Moreover, the district court examined the one-sided anticompetitive harms presented by Epic, but rightly found that Apple’s procompetitive justifications outweigh any purported anticompetitive effects in the market for mobile gaming transactions. The court recognized that the development and maintenance of a closed iOS system and Apple’s control over IAP confers enormous benefits on users and app developers.

Finally, Epic’s reliance on the theoretical existence of less restrictive alternatives (“LRA”) to Apple’s business model is misplaced.

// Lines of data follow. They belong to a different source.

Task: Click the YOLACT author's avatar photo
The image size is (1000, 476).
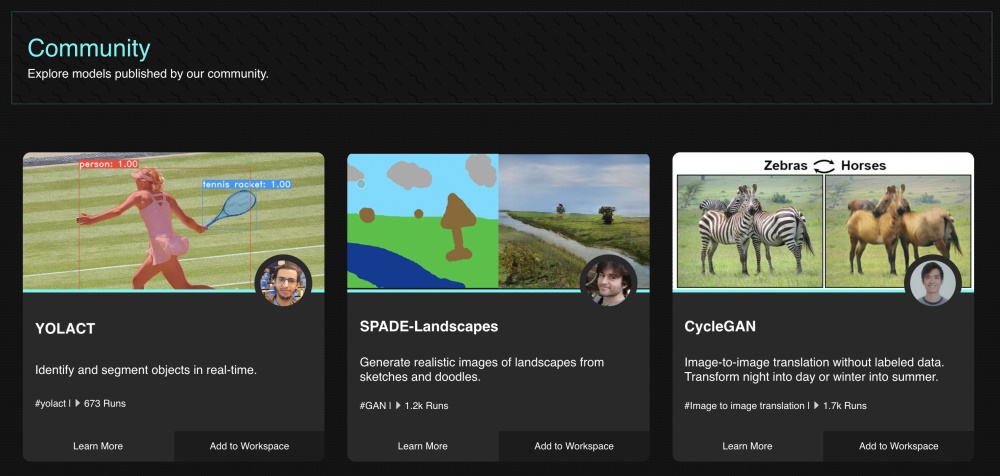Action: [x=283, y=281]
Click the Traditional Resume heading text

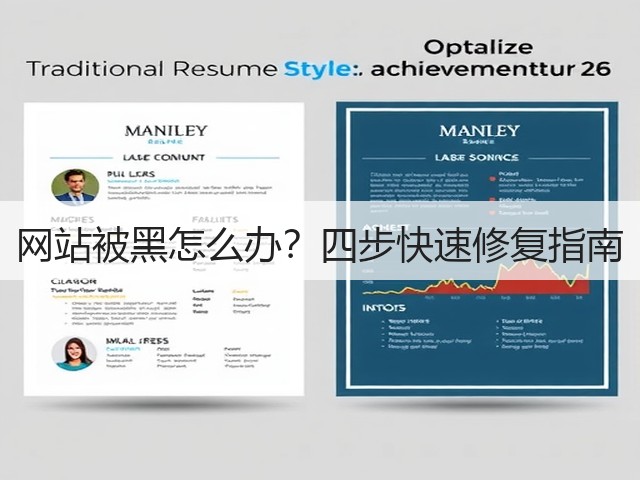click(x=152, y=69)
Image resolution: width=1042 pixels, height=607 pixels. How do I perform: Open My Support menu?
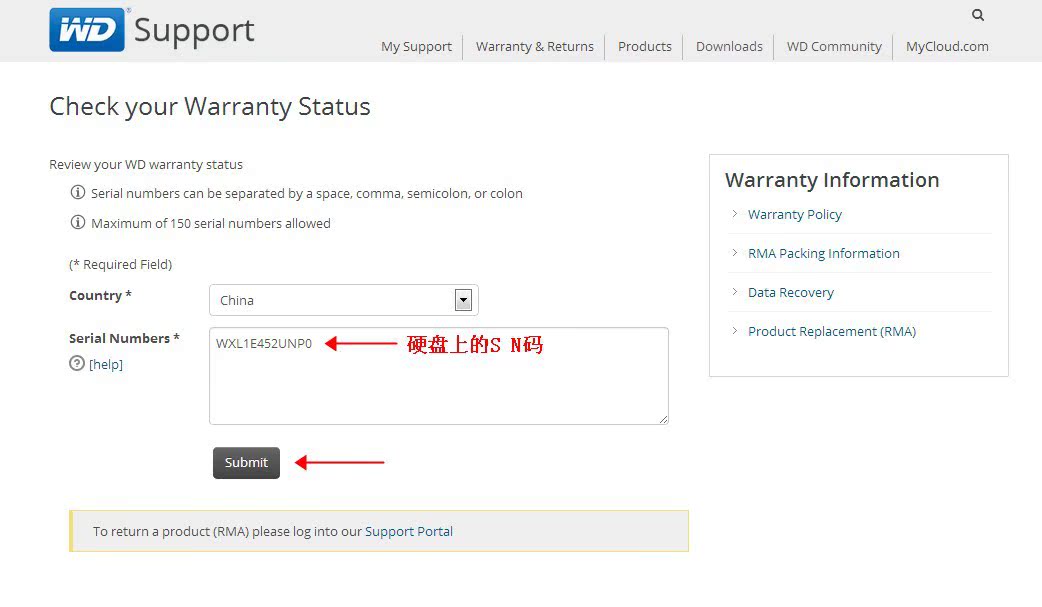(416, 47)
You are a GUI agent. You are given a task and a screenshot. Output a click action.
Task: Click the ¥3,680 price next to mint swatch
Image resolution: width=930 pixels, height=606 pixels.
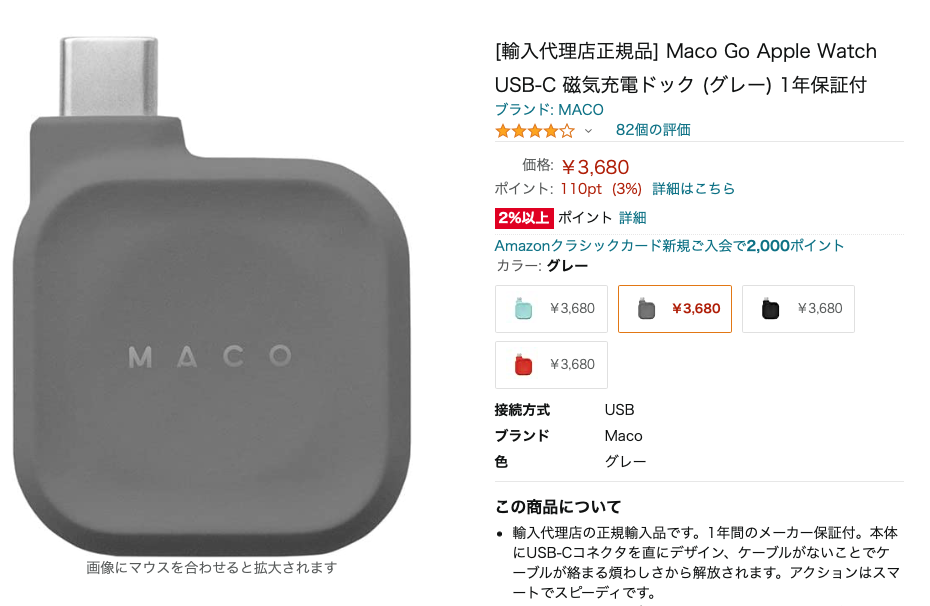(x=572, y=308)
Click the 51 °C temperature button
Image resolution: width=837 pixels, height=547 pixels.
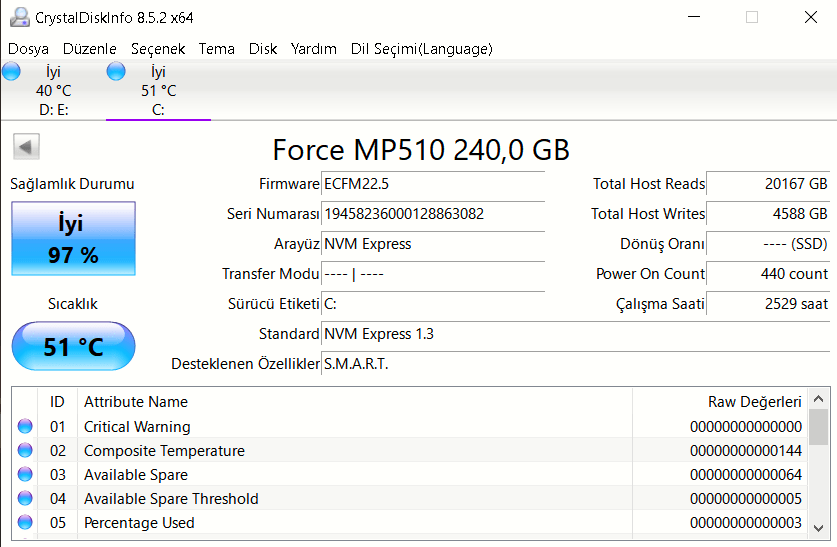click(73, 347)
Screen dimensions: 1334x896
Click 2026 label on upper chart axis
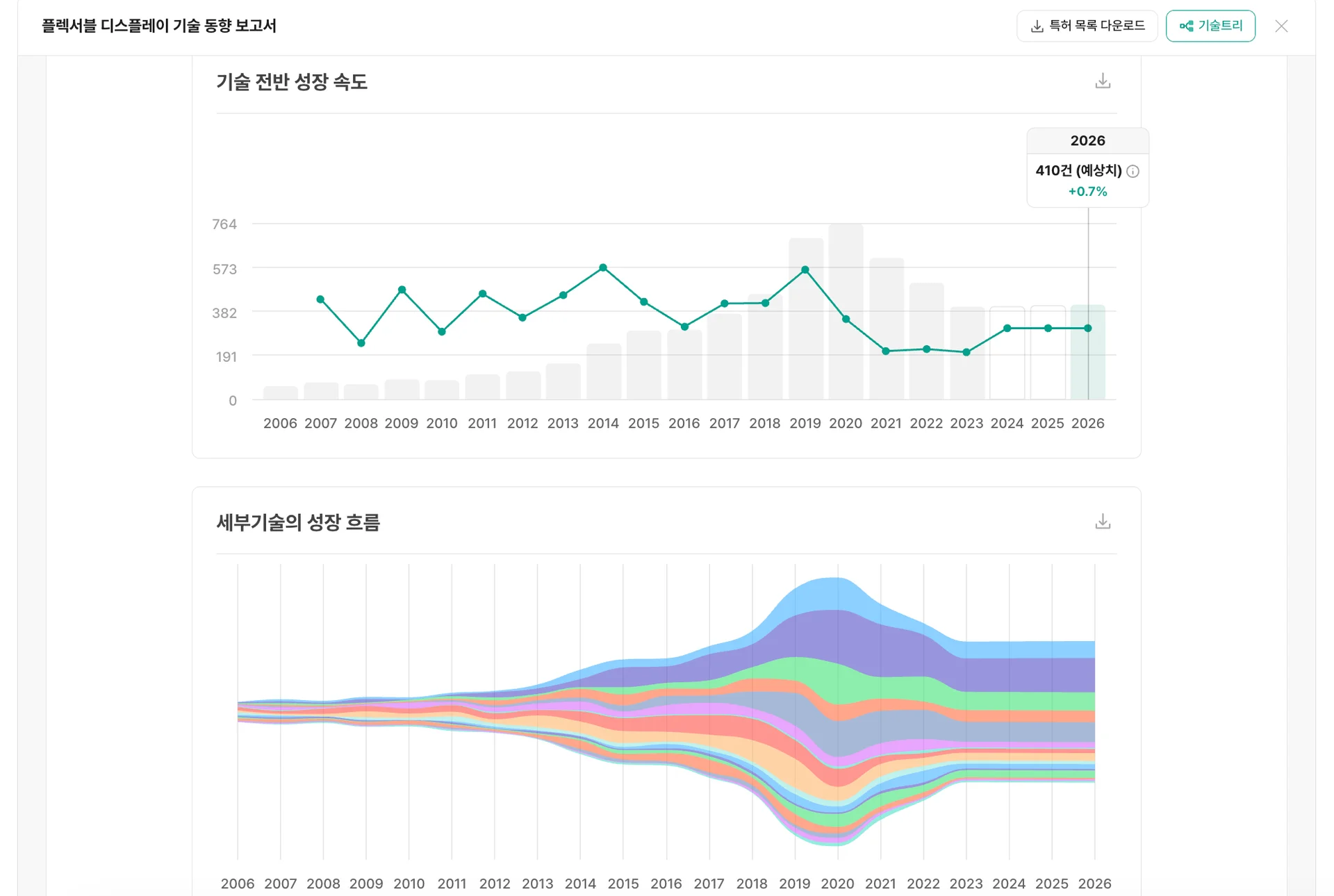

Forcing Apple to adopt the “open” platform that Epic champions would reduce interbrand competition, and improperly permit antitrust plaintiffs to commandeer the judiciary to modify routine business conduct any time a plaintiff’s attorney or district court can imagine a less restrictive version of a challenged practice, irrespective of whether the practice promotes consumer welfare. See NCAA v. Alston, 141 S. Ct. 2141, 2161 (2021) (“[C]ourts should not second-guess ‘degrees of reasonable necessity’ so that ‘the lawfulness of conduct turn[s] upon judgments of degrees of e?ciency.’”). Particularly in the context of two-sided platform businesses, such an approach would sacrifice interbrand, systems-level competition for the sake of a superficial increase in competition among a small subset of platform users.

Read the full brief here.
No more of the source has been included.